However, a Kafka Broker process will start several or even dozens of threads, and it is not possible to monitor each thread in real-time. So, let me share with you the two categories of threads that I consider to be the most important. In actual production environments, it is very necessary to monitor the running status of these two categories of threads.

Log Compaction threads, which are threads starting with kafka-log-cleaner-thread. As mentioned earlier, this thread is responsible for log compaction. Once it fails, all compaction operations will be interrupted, but users are usually not aware of this.
Replica fetcher threads, usually starting with ReplicaFetcherThread. These threads execute the logic of Follower replicas fetching messages from Leader replicas. If they fail, the system will show that the corresponding Follower replicas no longer fetch messages from Leader replicas, resulting in an increasing Lag for the Follower replicas.
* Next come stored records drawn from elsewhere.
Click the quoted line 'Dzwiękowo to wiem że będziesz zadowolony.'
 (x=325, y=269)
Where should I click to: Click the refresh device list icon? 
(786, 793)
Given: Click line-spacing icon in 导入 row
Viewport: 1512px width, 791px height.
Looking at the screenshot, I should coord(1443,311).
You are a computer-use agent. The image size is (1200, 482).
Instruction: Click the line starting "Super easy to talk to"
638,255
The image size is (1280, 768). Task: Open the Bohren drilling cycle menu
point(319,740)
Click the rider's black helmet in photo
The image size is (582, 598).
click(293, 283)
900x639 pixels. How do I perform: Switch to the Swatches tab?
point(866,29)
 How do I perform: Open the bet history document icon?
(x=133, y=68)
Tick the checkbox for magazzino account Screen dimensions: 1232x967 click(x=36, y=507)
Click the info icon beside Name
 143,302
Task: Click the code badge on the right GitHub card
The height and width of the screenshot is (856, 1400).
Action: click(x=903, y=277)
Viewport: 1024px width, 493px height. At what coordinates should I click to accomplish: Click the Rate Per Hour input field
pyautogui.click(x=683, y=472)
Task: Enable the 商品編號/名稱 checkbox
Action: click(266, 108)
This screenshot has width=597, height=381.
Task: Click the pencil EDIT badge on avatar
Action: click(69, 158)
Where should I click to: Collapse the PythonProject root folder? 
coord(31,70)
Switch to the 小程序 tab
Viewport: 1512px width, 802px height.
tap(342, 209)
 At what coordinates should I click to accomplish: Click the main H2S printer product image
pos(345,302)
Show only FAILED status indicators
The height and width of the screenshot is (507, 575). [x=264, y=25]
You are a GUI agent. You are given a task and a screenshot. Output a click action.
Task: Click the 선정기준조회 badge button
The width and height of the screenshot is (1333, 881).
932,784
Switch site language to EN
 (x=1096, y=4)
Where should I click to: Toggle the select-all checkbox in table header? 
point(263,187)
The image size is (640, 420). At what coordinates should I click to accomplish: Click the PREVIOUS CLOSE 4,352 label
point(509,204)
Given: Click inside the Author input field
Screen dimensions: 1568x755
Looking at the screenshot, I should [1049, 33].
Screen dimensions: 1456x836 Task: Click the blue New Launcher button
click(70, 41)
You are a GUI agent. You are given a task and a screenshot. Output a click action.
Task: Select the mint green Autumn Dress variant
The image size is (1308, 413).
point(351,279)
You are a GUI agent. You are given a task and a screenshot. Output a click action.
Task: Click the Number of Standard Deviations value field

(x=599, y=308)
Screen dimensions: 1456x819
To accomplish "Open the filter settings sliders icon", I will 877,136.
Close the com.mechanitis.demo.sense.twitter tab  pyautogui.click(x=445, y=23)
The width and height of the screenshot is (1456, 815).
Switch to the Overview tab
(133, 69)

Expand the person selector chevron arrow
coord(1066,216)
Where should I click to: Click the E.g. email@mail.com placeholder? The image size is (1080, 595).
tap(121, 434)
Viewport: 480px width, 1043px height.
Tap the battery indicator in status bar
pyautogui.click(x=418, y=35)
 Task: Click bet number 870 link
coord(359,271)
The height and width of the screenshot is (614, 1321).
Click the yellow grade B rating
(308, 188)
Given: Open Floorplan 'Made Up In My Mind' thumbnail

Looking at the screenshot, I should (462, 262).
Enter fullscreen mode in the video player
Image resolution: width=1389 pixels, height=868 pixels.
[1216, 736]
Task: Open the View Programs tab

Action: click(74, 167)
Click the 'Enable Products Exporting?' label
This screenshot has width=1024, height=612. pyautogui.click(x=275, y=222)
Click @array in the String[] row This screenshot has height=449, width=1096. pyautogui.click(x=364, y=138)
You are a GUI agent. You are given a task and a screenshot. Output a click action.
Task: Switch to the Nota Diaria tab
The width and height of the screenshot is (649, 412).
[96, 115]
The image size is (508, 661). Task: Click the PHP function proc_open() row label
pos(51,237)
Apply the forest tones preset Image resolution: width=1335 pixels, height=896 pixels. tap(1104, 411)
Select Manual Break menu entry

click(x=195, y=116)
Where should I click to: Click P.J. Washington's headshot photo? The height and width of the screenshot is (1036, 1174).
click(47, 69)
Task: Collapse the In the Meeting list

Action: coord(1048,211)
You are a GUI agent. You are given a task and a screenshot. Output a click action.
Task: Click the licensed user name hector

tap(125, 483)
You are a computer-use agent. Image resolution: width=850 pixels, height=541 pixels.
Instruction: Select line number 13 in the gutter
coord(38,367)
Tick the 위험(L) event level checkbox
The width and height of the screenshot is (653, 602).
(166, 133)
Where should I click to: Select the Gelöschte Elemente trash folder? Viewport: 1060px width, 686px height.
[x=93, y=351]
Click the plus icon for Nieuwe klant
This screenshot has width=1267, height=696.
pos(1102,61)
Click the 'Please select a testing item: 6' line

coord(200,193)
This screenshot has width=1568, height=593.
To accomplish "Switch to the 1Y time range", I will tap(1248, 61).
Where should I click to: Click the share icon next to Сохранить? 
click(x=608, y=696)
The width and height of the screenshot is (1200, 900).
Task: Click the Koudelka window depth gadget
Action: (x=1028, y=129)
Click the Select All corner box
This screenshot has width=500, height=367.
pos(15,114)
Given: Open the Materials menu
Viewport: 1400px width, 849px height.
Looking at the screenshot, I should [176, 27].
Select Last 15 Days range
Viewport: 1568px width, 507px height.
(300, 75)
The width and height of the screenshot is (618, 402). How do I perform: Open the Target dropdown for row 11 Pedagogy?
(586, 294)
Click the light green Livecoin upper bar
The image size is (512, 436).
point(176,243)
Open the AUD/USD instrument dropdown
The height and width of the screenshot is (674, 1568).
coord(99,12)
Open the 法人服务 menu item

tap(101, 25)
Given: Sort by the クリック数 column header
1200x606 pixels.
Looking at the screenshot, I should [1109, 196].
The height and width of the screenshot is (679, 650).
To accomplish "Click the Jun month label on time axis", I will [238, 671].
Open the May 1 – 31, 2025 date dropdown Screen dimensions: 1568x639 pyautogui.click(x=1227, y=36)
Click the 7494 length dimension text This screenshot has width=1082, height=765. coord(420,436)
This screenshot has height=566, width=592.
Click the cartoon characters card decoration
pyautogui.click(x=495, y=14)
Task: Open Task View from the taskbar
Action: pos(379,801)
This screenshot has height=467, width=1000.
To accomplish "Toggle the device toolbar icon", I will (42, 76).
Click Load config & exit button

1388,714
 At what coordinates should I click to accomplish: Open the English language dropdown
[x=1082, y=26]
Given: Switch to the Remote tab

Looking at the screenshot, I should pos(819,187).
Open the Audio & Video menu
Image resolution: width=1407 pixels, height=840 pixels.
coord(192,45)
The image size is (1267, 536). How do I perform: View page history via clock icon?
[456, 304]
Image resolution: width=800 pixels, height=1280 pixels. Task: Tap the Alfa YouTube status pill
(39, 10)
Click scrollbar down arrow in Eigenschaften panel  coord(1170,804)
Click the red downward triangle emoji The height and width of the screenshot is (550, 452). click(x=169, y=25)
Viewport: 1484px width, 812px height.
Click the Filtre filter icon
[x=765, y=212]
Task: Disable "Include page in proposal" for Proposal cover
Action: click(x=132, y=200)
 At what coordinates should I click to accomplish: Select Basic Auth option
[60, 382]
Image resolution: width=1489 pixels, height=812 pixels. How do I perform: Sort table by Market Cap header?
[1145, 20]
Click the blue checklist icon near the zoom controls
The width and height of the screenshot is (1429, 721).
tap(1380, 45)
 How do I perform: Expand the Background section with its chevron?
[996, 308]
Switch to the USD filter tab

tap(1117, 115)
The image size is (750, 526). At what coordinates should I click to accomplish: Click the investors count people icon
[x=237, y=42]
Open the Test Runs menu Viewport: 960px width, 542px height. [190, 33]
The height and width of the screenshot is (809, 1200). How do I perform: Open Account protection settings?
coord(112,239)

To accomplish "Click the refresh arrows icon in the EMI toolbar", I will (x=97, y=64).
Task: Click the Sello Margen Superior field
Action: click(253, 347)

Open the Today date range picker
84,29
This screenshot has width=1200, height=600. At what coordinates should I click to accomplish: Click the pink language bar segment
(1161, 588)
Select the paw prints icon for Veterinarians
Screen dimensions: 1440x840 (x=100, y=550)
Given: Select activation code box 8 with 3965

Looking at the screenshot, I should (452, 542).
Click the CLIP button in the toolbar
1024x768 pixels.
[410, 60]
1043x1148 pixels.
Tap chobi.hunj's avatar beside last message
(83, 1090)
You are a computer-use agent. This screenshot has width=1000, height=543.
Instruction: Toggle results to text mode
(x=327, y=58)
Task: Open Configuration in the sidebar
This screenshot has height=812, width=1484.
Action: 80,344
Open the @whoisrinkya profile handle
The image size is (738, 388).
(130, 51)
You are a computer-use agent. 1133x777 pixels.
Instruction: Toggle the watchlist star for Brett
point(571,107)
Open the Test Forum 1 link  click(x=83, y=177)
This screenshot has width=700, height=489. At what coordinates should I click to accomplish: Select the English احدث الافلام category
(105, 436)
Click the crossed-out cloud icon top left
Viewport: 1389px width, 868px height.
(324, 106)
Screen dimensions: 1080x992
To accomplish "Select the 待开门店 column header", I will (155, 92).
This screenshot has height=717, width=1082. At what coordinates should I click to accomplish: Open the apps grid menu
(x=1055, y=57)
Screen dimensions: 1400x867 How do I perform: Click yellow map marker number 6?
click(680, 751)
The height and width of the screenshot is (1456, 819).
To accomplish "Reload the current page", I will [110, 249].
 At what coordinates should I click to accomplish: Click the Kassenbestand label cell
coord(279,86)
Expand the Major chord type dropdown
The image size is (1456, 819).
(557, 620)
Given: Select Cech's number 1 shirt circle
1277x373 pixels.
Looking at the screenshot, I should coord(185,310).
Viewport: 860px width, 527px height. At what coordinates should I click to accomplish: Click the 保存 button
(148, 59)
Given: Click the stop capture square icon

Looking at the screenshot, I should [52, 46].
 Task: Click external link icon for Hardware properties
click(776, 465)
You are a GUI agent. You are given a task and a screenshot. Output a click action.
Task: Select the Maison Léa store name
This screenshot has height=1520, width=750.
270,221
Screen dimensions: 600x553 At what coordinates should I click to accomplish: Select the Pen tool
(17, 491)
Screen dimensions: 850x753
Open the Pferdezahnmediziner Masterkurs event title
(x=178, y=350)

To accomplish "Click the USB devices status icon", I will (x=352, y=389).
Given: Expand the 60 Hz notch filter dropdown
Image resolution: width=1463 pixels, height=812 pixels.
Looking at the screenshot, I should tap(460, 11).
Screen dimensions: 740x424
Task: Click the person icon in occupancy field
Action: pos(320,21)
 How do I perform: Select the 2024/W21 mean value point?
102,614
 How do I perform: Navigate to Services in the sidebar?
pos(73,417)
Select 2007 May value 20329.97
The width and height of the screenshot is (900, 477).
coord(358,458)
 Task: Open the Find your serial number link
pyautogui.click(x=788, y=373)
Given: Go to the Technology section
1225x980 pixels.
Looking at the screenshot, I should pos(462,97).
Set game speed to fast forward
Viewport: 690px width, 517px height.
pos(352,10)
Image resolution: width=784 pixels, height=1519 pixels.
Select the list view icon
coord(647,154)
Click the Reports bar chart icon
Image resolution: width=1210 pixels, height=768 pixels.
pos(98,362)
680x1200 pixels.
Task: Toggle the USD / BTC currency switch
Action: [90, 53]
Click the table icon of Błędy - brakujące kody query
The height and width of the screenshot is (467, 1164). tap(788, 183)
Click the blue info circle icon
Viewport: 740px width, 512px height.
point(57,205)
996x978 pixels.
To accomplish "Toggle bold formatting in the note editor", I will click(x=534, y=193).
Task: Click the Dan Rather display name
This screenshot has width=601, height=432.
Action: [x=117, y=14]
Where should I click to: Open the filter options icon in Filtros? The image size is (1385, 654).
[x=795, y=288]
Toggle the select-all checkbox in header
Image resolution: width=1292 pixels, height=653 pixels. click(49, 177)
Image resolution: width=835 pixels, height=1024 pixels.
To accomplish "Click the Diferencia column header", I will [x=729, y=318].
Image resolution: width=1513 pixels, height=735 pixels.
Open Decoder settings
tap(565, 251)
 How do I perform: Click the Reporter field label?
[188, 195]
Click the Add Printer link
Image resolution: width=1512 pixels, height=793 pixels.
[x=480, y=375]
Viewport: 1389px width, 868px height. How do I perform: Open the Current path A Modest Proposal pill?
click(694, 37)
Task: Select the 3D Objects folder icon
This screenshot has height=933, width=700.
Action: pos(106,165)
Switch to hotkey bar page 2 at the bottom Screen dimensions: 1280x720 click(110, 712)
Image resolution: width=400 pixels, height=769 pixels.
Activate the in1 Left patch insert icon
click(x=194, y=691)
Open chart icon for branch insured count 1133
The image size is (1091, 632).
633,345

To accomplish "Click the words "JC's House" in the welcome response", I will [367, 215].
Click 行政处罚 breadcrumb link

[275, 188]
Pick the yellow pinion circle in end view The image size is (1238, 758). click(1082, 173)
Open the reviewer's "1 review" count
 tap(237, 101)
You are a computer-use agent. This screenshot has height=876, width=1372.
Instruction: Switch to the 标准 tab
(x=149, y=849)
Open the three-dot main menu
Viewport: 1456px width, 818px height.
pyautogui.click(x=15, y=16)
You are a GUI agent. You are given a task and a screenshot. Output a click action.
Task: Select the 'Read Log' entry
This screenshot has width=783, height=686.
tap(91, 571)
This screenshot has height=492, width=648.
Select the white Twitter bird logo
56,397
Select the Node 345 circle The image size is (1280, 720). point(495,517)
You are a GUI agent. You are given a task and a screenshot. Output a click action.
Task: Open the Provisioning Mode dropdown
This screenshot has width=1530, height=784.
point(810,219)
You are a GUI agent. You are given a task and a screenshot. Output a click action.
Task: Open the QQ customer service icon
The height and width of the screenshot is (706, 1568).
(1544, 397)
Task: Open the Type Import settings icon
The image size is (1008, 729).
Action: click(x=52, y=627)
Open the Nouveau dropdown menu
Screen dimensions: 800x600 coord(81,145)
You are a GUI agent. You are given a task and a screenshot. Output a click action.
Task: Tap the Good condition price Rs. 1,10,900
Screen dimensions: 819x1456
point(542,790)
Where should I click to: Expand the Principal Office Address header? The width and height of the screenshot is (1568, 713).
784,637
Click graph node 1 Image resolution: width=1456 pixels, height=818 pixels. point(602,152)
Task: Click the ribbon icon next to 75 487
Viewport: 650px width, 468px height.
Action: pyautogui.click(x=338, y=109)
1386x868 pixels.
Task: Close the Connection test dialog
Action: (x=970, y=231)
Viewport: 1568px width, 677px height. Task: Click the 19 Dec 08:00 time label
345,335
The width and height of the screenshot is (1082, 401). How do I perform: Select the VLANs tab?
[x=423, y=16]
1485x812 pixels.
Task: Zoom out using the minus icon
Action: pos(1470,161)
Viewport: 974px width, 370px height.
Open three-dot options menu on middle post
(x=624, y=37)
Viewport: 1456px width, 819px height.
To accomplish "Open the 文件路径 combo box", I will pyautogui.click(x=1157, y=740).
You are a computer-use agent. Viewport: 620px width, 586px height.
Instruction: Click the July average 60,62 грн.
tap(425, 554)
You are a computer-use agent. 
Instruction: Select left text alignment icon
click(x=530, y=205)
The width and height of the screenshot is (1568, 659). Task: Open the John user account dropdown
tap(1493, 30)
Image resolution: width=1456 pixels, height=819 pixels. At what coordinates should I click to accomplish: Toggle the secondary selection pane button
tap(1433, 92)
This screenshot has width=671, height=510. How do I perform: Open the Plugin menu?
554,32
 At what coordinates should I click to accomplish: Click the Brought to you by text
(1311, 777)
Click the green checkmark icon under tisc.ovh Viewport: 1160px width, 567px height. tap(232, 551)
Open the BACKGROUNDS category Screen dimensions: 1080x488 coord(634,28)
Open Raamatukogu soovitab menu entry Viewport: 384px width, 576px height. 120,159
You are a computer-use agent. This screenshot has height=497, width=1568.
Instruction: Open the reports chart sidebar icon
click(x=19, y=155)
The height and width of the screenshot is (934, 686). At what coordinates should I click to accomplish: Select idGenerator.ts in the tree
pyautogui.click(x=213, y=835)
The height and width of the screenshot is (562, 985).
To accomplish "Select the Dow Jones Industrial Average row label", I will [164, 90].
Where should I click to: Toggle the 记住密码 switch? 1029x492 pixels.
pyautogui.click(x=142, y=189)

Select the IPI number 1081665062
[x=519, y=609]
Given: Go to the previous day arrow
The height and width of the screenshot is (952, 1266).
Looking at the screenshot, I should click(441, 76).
Whether you use the jstack command or other monitoring frameworks, I recommend that you always pay attention to the running status of these two categories of threads in the Broker process. Once you find that their statuses have changed, immediately check the corresponding Kafka logs to locate the issue, as this usually indicates a more serious error.

4. View key JMX metrics on the broker side. Kafka provides a large number of JMX metrics for real-time monitoring. Let me introduce some important Broker-side JMX metrics:

BytesIn/BytesOut: The number of bytes received and sent by the Broker per second. You should ensure that these values do not approach your network bandwidth, as this usually indicates that the network card is saturated and can easily lead to network packet loss.
NetworkProcessorAvgIdlePercent: The average idle percentage of the network thread pool threads. Generally, you should ensure that this JMX value is consistently above 30%. If it is lower than this value, it means that your network thread pool is very busy, and you need to reduce the load on the Broker by increasing the number of network threads or transferring the load to other servers.
RequestHandlerAvgIdlePercent: The average idle percentage of the I/O thread pool threads. Similarly, if this value is consistently lower than 30%, you need to adjust the number of I/O threads or reduce the load on the Broker.
UnderReplicatedPartitions: The number of under-replicated partitions. Under-replicated means that not all follower replicas are in sync with the leader replica. Once this situation occurs, it usually indicates that data loss may occur in that partition. Therefore, this is a very important JMX metric.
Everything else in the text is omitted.